Monde Afghanistan : il n’existe pas de talibans modérés

Shoukria Haïdar

Le 28 janvier 2010 la conférence de Londres adoptait un plan de paix prévoyant la réintégration des talibans, incluant la mise en place d’un fonds et la libération des talibans emprisonnés. Ce plan était signé par 70 Etats et adopté au mépris de la démocratie la plus élémentaire, car ni discuté, ni voté. Le parlement afghan en avait eu connaissance quelques jours avant la conférence, en lisant la presse étrangère.

Trois jours avant la signature du plan de paix, 200 organisations, des partis politiques, des syndicats et de nombreuses personnalités afghanes signaient une résolution alertant la communauté internationale sur le fait qu’« elle ne doit pas subventionner un plan qui renforcerait les talibans terroristes », expliquant qu’il n’y a « aucune différence entre les dirigeants talibans et les dirigeants de l’organisation « sortie de l’enfer », Al-Qaïda ».

En appui à cette résolution, un rapport de Human Rights Watch (HRW) mettait en garde contre les effets de ce plan de paix. Le rapport démontrait que dans les régions contrôlées par les talibans les femmes étaient victimes de menaces, d’intimidations, de violences. « Les femmes afghanes ne devraient pas avoir à abandonner leurs droits au profit d’un accord négocié par le gouvernement avec les talibans », expliquait le directeur de HRW à Washington, Tom Malinowski.

Et il y a quelques raisons de se méfier du gouvernement Karzaï. En mars 2009, il signait la loi chiite sur le statut personnel, privant les femmes du droit de garde de leurs enfants et de leur liberté de mouvement.

« On leur déroule le tapis rouge »

Shoukria Haïdar est la présidente de l’association franco-afghane Negar. Elle vit et travaille à Kaboul.

En 2010 elle était en France, invitée par la présidente de la délégation aux Droits des femmes du Sénat, Michèle André. Elle plaidait alors qu’il n’existait pas de talibans modérés, comme il n’avait pas existé de nazis modérés.

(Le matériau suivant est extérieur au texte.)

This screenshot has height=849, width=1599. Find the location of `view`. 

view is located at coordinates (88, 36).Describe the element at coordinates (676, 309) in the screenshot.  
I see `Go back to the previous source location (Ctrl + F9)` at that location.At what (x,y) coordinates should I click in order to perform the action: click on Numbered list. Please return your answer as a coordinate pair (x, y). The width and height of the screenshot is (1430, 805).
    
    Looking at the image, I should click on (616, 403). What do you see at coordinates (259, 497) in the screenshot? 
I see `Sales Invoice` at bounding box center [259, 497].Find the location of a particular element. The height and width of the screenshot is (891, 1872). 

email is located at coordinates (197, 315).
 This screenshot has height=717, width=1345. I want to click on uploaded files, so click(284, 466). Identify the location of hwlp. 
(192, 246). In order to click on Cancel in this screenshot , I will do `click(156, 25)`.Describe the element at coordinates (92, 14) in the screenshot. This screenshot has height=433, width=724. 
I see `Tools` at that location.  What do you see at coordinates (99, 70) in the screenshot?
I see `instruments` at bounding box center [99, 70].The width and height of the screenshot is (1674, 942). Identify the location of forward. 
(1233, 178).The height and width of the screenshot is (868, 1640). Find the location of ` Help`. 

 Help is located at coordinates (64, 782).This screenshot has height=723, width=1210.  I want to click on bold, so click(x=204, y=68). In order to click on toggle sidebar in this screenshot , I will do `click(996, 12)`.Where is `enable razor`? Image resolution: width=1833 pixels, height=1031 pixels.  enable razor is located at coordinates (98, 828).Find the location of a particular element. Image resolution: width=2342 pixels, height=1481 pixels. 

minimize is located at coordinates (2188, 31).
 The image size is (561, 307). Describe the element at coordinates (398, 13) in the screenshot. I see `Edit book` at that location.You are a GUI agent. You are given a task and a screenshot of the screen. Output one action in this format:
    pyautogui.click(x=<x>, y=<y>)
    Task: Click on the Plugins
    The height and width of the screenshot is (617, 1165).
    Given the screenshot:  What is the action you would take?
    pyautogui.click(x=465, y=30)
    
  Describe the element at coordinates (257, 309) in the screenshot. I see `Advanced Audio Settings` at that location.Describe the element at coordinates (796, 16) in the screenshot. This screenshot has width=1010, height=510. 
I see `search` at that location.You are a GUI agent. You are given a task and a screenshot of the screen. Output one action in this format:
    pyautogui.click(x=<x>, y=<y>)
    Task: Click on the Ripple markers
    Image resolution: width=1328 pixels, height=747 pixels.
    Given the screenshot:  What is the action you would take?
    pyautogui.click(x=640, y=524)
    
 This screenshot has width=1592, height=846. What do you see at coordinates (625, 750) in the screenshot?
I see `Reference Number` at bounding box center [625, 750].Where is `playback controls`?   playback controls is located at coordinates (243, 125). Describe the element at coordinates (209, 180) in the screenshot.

Le 3 mars 2011, Shoukria Haïdar, revenue en France, au Sénat, continue de dénoncer le plan de paix, qui a l’effet inverse de celui escompté : « On déroule le tapis rouge aux talibans. » Le plan prévoyant de subventionner les talibans qui déposent les armes, des hommes se rapprochent des talibans, prennent les armes, perpétuent des attentats afin de pouvoir empocher des subsides. L’argent, qui vient en grande partie des Etats-Unis et de l’Europe, gonfle les rangs des talibans alors que le pays s’appauvrit. Mais, souligne Shoukria Haïdar, les talibans sont des mercenaires qui ne manquent pas d’argent car ils sont très liés aux trafiquants de drogue. L’Afghanistan est le premier producteur de drogue au monde.

Pour appuyer ses déclarations, la présidente de Negar, donne les chiffres des violences qui se sont encore accentuées depuis l’approbation du plan de paix, il y a eu 2 400 tués et 3 200 blessés en 2010.

La situation des femmes a régressé. De plus en plus de madrasas (*) s’ouvrent, les filles vont de moins en moins à l’école ou à l’université. Les agressions envers les femmes s’accroissent, elles travaillent de moins en moins, les prostituées sont de plus en plus nombreuses.

Les armées étrangères devront partir, Shoukria Haïdar l’admet, mais pas maintenant, dit-elle, le pays est trop instable, les talibans font peser une trop lourde menace contre la démocratie, la paix et les femmes.

Une rare note d’optimisme dans ce sombre tableau. La pilule est autorisée en Afghanistan et la ministre des Droits des femmes mène des campagnes sur ce que l’on appelle là-bas « les tablettes du bonheur ».

Caroline Flepp – EGALITE

(*) Ecoles coraniques qui existent en nombre en Afghanistan.